Pero esta discusión no puede separarse del otro gran problema político de nuestro tiempo: el vaciamiento del centro. La centroizquierda se ha corrido más hacia la izquierda, la centroderecha hacia la derecha, y en el proceso, el centro se ha ido disolviendo en un tibio y desdibujado espacio que no logra ofrecer liderazgo, convicción ni propuestas atractivas. Ha fallado en su rol articulador, en su vocación de mayoría, y ha permitido que los extremos ocupen el escenario con mayor fuerza.

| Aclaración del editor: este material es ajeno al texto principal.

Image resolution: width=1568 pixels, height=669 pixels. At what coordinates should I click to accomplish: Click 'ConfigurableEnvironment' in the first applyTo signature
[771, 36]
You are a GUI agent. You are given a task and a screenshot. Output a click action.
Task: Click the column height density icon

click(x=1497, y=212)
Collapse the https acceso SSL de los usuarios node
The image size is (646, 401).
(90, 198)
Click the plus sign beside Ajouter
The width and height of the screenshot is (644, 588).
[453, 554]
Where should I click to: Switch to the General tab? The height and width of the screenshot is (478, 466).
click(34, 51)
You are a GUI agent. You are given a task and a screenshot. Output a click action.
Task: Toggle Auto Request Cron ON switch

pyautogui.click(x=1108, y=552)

Lo que vemos hoy es una pelea fratricida entre quienes compiten por ser “más de lo suyo”: más progresistas o más conservadores, más radicales o más identitarios. El resultado es un país tensionado, polarizado, sin puentes ni matices. Mientras algunos sectores celebran sus propias primarias, otros las miran desde la vereda del frente, apostando al desgaste del contrario más que a la construcción de alternativas propias. En este contexto, el centro, que durante los últimos 30 o más años permitió -con mayor o menor éxito- gobiernos estables, dialogantes y representativos, parece haberse evaporado.

Y sin embargo, ese centro sigue siendo necesario. No como punto intermedio vacío de contenido, sino como espacio de equilibrio, de síntesis, de vocación de gobierno. Sin un centro político robusto y legítimo, capaz de dialogar con los extremos sin entregarse a ellos, seguiremos atrapados entre candidaturas emocionales y proyectos inviables.

Por eso, si queremos mejorar la calidad de nuestra democracia, necesitamos dos cosas urgentes: reconstruir el centro político y fortalecer los mecanismos de filtro previo a la competencia presidencial. Que los candidatos se midan no sólo en encuestas o likes, sino en debates, territorios y compromisos. Y que el país pueda volver a elegir no al que más grita, sino al que mejor puede gobernar.